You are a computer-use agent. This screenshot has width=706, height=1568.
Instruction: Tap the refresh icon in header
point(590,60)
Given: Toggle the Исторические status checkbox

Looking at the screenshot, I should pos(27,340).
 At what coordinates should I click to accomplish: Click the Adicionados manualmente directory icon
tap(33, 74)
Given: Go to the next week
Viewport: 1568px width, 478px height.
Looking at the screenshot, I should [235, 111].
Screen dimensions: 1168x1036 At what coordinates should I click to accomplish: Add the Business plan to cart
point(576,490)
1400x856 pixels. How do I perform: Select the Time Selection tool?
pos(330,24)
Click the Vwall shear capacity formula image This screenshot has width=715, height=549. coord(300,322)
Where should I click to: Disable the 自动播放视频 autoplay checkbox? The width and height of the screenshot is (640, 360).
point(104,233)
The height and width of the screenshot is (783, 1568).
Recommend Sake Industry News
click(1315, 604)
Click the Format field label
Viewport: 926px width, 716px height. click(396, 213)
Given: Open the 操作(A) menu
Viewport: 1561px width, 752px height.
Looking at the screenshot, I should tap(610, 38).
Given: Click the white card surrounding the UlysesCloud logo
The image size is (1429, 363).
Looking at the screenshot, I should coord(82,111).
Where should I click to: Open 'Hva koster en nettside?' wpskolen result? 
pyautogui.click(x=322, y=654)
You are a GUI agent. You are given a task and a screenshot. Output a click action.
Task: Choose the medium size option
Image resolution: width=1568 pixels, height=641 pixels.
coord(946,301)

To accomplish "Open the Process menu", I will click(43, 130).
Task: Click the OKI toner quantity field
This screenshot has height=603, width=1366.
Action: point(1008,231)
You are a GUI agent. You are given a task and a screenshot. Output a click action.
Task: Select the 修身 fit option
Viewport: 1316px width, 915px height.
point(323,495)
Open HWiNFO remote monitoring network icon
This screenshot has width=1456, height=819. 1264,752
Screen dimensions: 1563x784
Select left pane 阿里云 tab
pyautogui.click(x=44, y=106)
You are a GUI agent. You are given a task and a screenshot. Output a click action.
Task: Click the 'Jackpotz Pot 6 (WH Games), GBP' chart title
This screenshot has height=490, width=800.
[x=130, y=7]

══════════════════════════════

INSTRUCTIONS TO FOLLOW: Reproduce all of the entries above word for word, with no changes to any character.

EXPECTED OUTPUT:
You are a computer-use agent. This screenshot has width=706, height=1568.
Instruction: Tap the refresh icon in header
point(590,60)
Given: Toggle the Исторические status checkbox

Looking at the screenshot, I should pos(27,340).
 At what coordinates should I click to accomplish: Click the Adicionados manualmente directory icon
tap(33, 74)
Given: Go to the next week
Viewport: 1568px width, 478px height.
Looking at the screenshot, I should [235, 111].
Screen dimensions: 1168x1036 At what coordinates should I click to accomplish: Add the Business plan to cart
point(576,490)
1400x856 pixels. How do I perform: Select the Time Selection tool?
pos(330,24)
Click the Vwall shear capacity formula image This screenshot has width=715, height=549. coord(300,322)
Where should I click to: Disable the 自动播放视频 autoplay checkbox? The width and height of the screenshot is (640, 360).
point(104,233)
The height and width of the screenshot is (783, 1568).
Recommend Sake Industry News
click(1315, 604)
Click the Format field label
Viewport: 926px width, 716px height. click(396, 213)
Given: Open the 操作(A) menu
Viewport: 1561px width, 752px height.
Looking at the screenshot, I should tap(610, 38).
Given: Click the white card surrounding the UlysesCloud logo
The image size is (1429, 363).
Looking at the screenshot, I should coord(82,111).
Where should I click to: Open 'Hva koster en nettside?' wpskolen result? 
pyautogui.click(x=322, y=654)
You are a GUI agent. You are given a task and a screenshot. Output a click action.
Task: Choose the medium size option
Image resolution: width=1568 pixels, height=641 pixels.
coord(946,301)

To accomplish "Open the Process menu", I will click(43, 130).
Task: Click the OKI toner quantity field
This screenshot has height=603, width=1366.
Action: point(1008,231)
You are a GUI agent. You are given a task and a screenshot. Output a click action.
Task: Select the 修身 fit option
Viewport: 1316px width, 915px height.
point(323,495)
Open HWiNFO remote monitoring network icon
This screenshot has width=1456, height=819. 1264,752
Screen dimensions: 1563x784
Select left pane 阿里云 tab
pyautogui.click(x=44, y=106)
You are a GUI agent. You are given a task and a screenshot. Output a click action.
Task: Click the 'Jackpotz Pot 6 (WH Games), GBP' chart title
This screenshot has height=490, width=800.
[x=130, y=7]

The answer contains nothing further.